Xavier Martorell, Rosa M. Badia, Marc Gonzàlez and Alejandro Duran

| Sitzungssaal, Sunday, September 12 |                                                                                                                                                                                 |  |
|------------------------------------|---------------------------------------------------------------------------------------------------------------------------------------------------------------------------------|--|
| 8:30<br>9:30                       | <b>Keynote: Calin Cascaval</b><br>Power Programming                                                                                                                             |  |
| 9:30<br>10:00                      | Multithreading Architectures                                                                                                                                                    |  |
| 10:30                              | Enjing - a JIT Backend for CUDA Devices<br><i>M. Bentsen, B. Vinter</i>                                                                                                         |  |
|                                    | Combining Processor Virtualization and Component-Based<br>Engineering in C for Many-Core Heterogeneous Embedded<br>MPSoCs<br><i>E. Rohou, A. Ornstein, A. Özcan, M. Cornero</i> |  |
|                                    | QoS-ocMPI: QoS-aware on-chip Message Passing Library for<br>NoC-based Many-Core MPSoCs<br>J. Joven, F. Angiolini, D. Castells-Rufas, G. De Micheli, J.<br>Carrabina-Bordoll     |  |

### Tutorial 3:

## Automatic Parallelization Techniques and the Cetus Source-to-Source Compiler Infrastructure

Rudi Eigenmann and Sam Midkiff (Purdue University)

#### Sitzungssaal, Sunday, September 12, 1:30 pm – 5:00 pm

The increased importance of parallelism has made parallelizing compiler technology, and easy-to-learn and use compiler infrastructures implementing this technology, increasingly important to researchers, developers and students in the fields of computer architecture, compilers and high performance applications. This tutorial will cover basic parallelizing compiler technology, including dependence analysis, dependence breaking transformations, optimizing transformations, and limits on compiler technology. We will then describe the Cetus source-to-source restructuring compiler infrastructure for C programs which is already used by a substantial number of research projects around the world. Cetus is a freely available, open source community compiler developed with support from the National Science Foundation. Its main distinction from related infrastructure efforts is its focus on high-level source-to-source translation for C programs and abstract internal representation. These features have already proven to enable highly efficient design and implementation of new compilation techniques. The tutorial aims to reach a wider audience and provide guidance for the use of the resource and its advanced optimization techniques.

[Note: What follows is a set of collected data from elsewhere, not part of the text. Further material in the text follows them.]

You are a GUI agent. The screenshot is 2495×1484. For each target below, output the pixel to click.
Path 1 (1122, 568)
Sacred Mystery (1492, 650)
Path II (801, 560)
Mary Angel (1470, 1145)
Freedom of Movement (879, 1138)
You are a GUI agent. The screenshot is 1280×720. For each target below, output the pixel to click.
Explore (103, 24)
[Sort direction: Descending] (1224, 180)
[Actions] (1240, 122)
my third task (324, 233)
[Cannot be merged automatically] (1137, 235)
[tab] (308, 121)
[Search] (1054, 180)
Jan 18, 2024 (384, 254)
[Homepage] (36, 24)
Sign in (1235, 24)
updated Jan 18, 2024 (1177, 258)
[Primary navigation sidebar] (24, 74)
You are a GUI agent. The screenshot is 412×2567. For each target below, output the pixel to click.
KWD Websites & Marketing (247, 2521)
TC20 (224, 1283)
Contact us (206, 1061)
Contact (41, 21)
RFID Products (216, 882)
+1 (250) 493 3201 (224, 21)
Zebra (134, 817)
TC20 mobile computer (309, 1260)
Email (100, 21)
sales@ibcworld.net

These techniques include new symbolic analysis methods, such as range analysis, automatic parallelization for multicores, and optimizations for heterogeneous multicores.

#### **Topics Covered:**

The first part of the tutorial will consist of an introduction to parallelizing compiler technology. Topics include:

- Dependence analysis and its relation to parallelization;
- Dependence eliminating transformations (i.e. privatization and expansion, forward substitution)
- Program optimizations, including vectorization and parallelization, parallelization of fully and partially parallel loops;
- Issues raised by optimizing explicitly parallel programs;
- Limits on compiler technology, and techniques such as cloning and profiling to overcome these.

The second part of the tutorial introduces Cetus, a source-to-source restructuring compiler infrastructure for C programs. Cetus is a community resource developed in support by the National Science Foundation. The infrastructure is available at cetus.ecn.purdue.edu. The tutorial will cover:

- Introduction to Cetus' capabilities;
- Internal abstract program representation;
- Optimization and analysis passes currently available in Cetus, including symbolic analysis methods, such as range analysis, automatic parallelization for multicores, and optimizations for heterogeneous multicores;
- Roadmap of ongoing and future enhancements.